Las órdenes fueron explícitas: que un empleado identificado como Enrique procediera a recaudar dinero, que transmitiera a Agustín la directiva de borrar las cámaras, y que Juan, del área de Sistemas, permaneciera en su domicilio. Esta última instrucción, según consta en el expediente, buscaba apartarlo de la escena para evitar su colaboración con las autoridades o preservar su perfil técnico para tareas posteriores de limpieza digital.
¿Quiénes ejecutaron las órdenes de eliminación de evidencia?
La causa identifica a Agustín Maciel como ejecutor de una de las tareas más sensibles: el mismo 1° de diciembre eliminó los registros fílmicos de la empresa, confirmando la hipótesis del borrado de seguridad.
La estructura de encubrimiento habría involucrado a distintas áreas de Sur Finanzas. Susana Hoffmann, jefa de Recursos Humanos, envió un mensaje a Juan Soler ordenando ingresar a las computadoras de los cajeros y desconectar los programas. El objetivo identificado por la Justicia era inutilizar los sistemas informáticos para impedir el rastreo de operaciones financieras.
El 6 de diciembre, un intercambio entre la cajera Cecilia y la tesorera Micaela Sánchez reveló el resguardo de documentación física. "Acordate que tengo eso. Vos después decime qué hago?", escribió la cajera. "¿Qué te había dado?", preguntó Sánchez. "Dos cuadernos. Están bien guardados", confirmó Cecilia. Para la Justicia, este diálogo constituye prueba del resguardo deliberado de contabilidad paralela fuera del circuito formal.
¿Qué sucedió el 11 de diciembre en el operativo de Turdera?
La operación se extendió hasta el 11 de diciembre, cuando Micaela Sánchez coordinó con el área de Sistemas el retiro de CPU del depósito, en referencia explícita al retiro de hardware y teléfonos celulares para ponerlos fuera del alcance de los investigadores.
Simultáneamente, Rolando Soloaga, jefe de choferes, informó en un grupo interno que, a pedido del jefe, se montarían guardias en el estacionamiento para vigilar que no se robara nada, además de coordinar tareas de limpieza y el retiro de ploteos identificatorios de las camionetas de la empresa.
Esas instrucciones tuvieron su ejecución material el 11 de diciembre, cuando un vecino alertó a la fiscalía que camionetas Toyota SW4 de la financiera realizaban una mudanza rápida hacia un galpón en Turdera, partido de Lomas de Zamora.

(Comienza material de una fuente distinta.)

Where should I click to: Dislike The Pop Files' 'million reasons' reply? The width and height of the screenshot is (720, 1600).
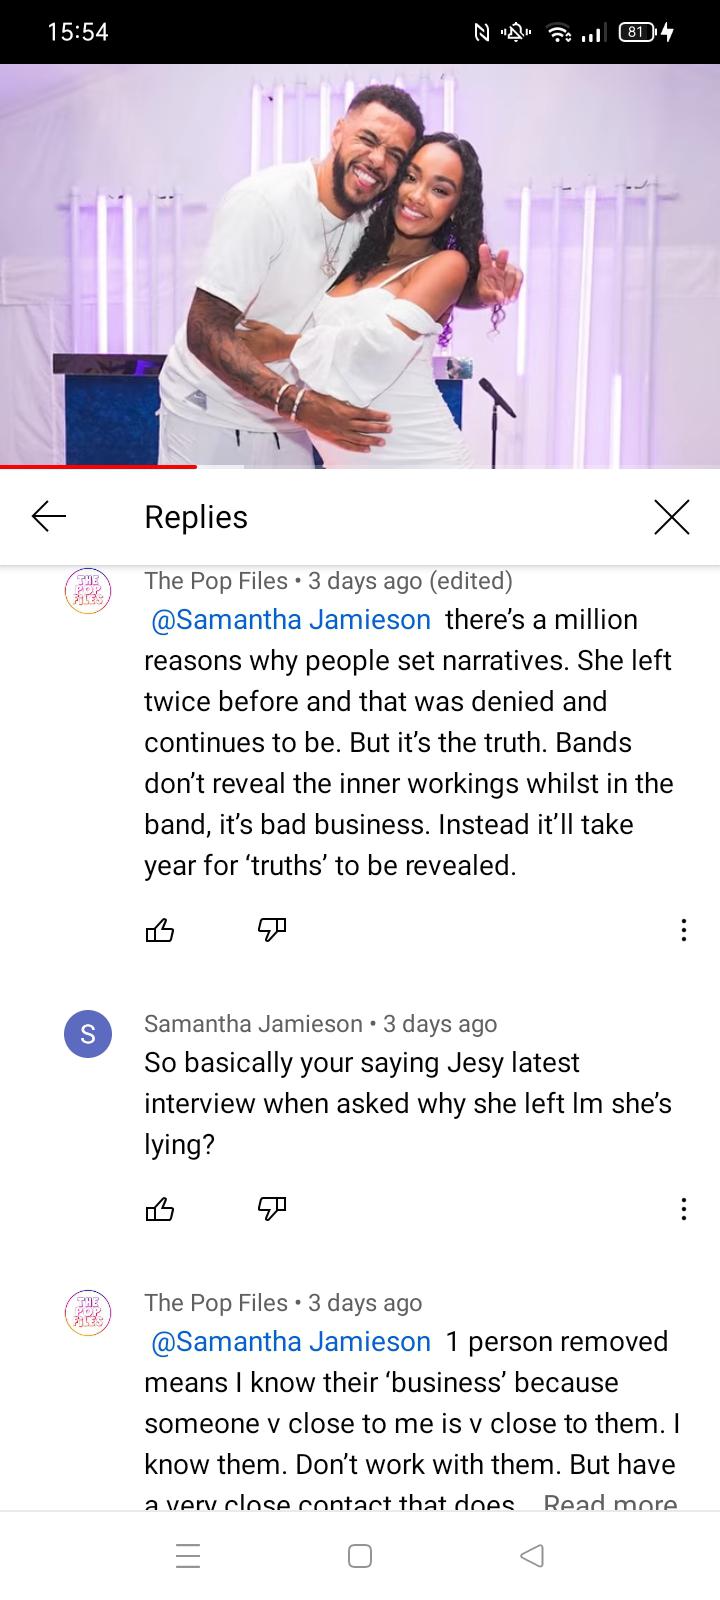click(272, 931)
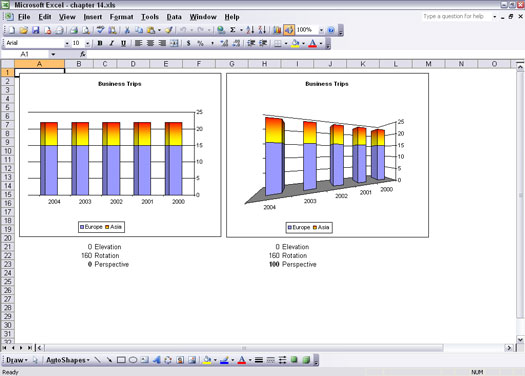This screenshot has height=376, width=525.
Task: Open the AutoShapes menu button
Action: coord(68,360)
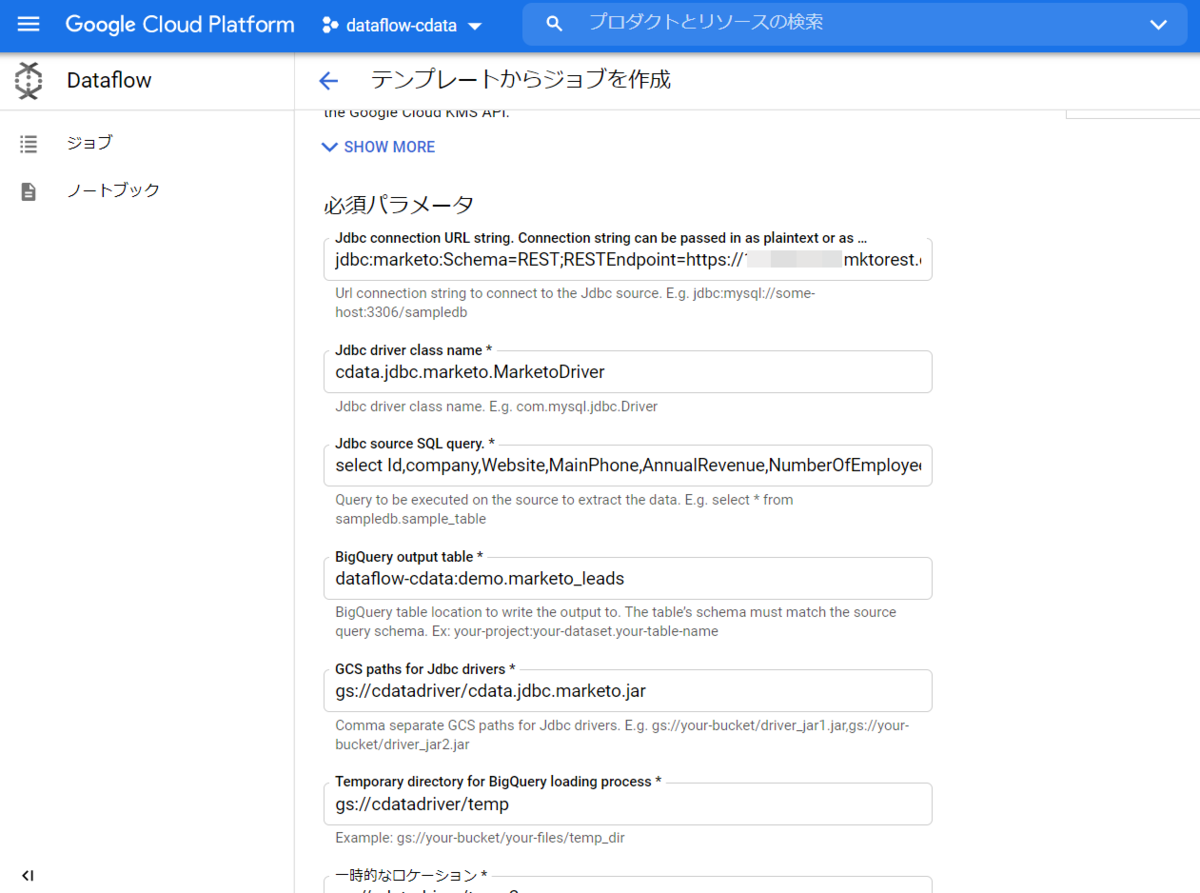Click the Jdbc connection URL string field
Viewport: 1200px width, 893px height.
tap(627, 259)
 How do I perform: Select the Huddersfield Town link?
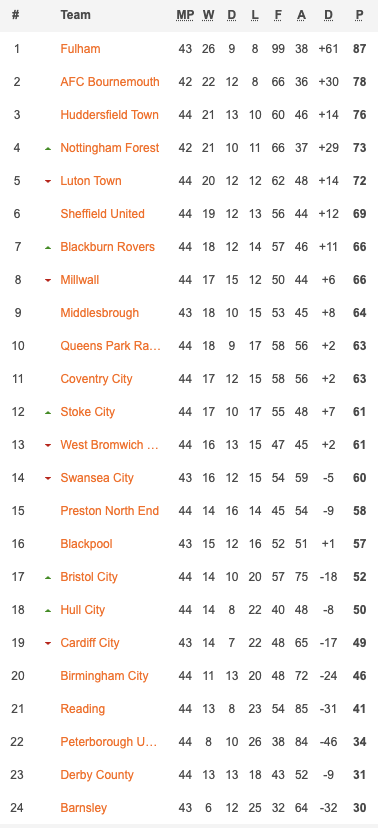point(109,115)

Al allanar el lugar, la Policía Federal encontró cajas con documentación, servidores, cajeros automáticos y cajas fuertes. Allí detuvieron in fraganti a la tesorera Micaela Sánchez intentando ocultar celulares debajo del asiento de un vehículo, junto a dos choferes.

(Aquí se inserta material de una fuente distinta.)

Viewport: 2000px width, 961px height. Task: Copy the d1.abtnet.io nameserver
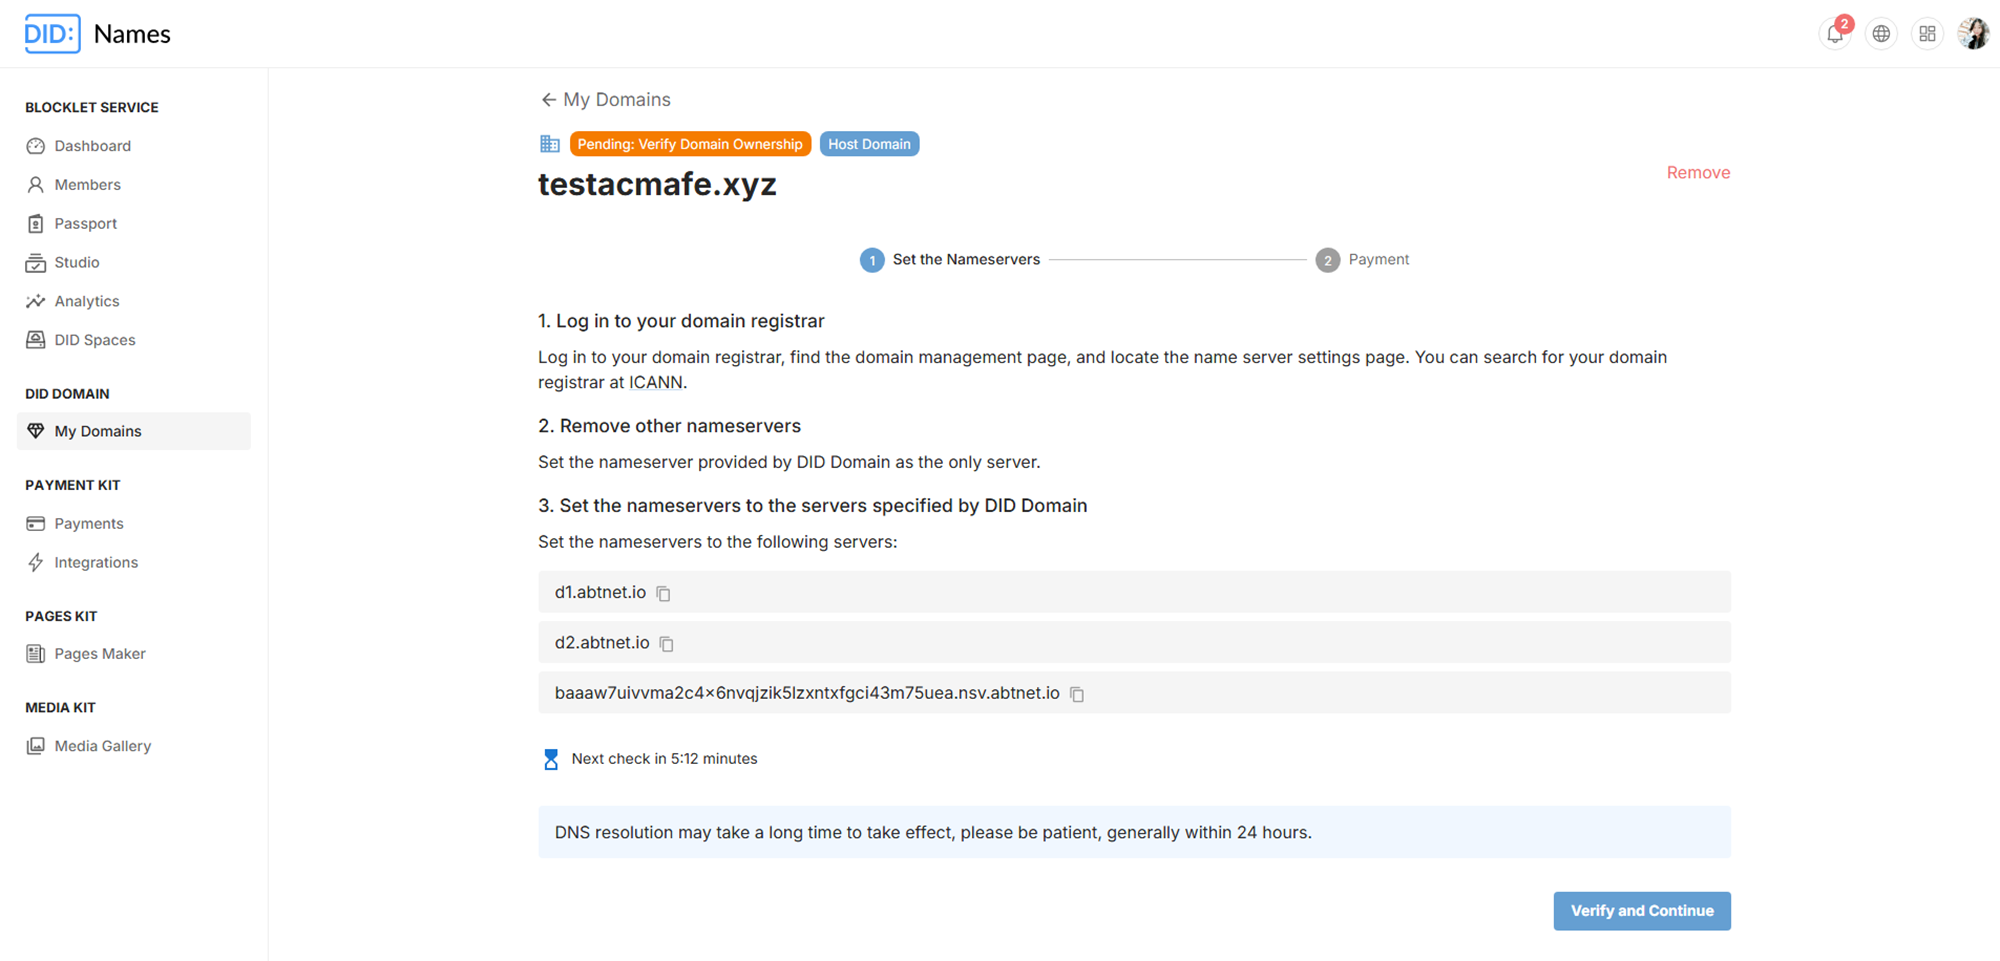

¿Qué medidas judiciales se tomaron tras el operativo?
El 23 de diciembre, el juez Armella procesó con prisión preventiva bajo modalidad de arresto domiciliario a Micaela Sánchez y a los choferes Sergio Da Silveira y Juan Cervín. Los acusó de encubrimiento agravado por intentar destruir pruebas de un delito mayor.
¿Cuál es la postura de la defensa de Ariel Vallejo?
Desde el entorno de Ariel Vallejo se desmarcaron de las acusaciones. Aseguran que el empresario no dio ninguna orden para destruir material probatorio. "Menos aún después del allanamiento, porque se llevaron todo", argumentan.
Respecto al accionar de los empleados, la estrategia defensiva sugiere que pudieron haber actuado por iniciativa propia, amparados en la garantía constitucional que prohíbe la autoincriminación, lo que implicaría que destruir pruebas que los comprometen personalmente no constituiría un delito autónomo exigible a ellos.
¿Qué otras líneas de investigación sigue el expediente?
Estas evidencias se suman a un expediente voluminoso por lavado de activos, que ya cuenta con el análisis de cerca de 40 teléfonos celulares secuestrados. La Justicia investiga una trama de préstamos inflados, movimientos millonarios de efectivo sin justificar y la utilización de una red de monotributistas sin capacidad económica real para simular operaciones.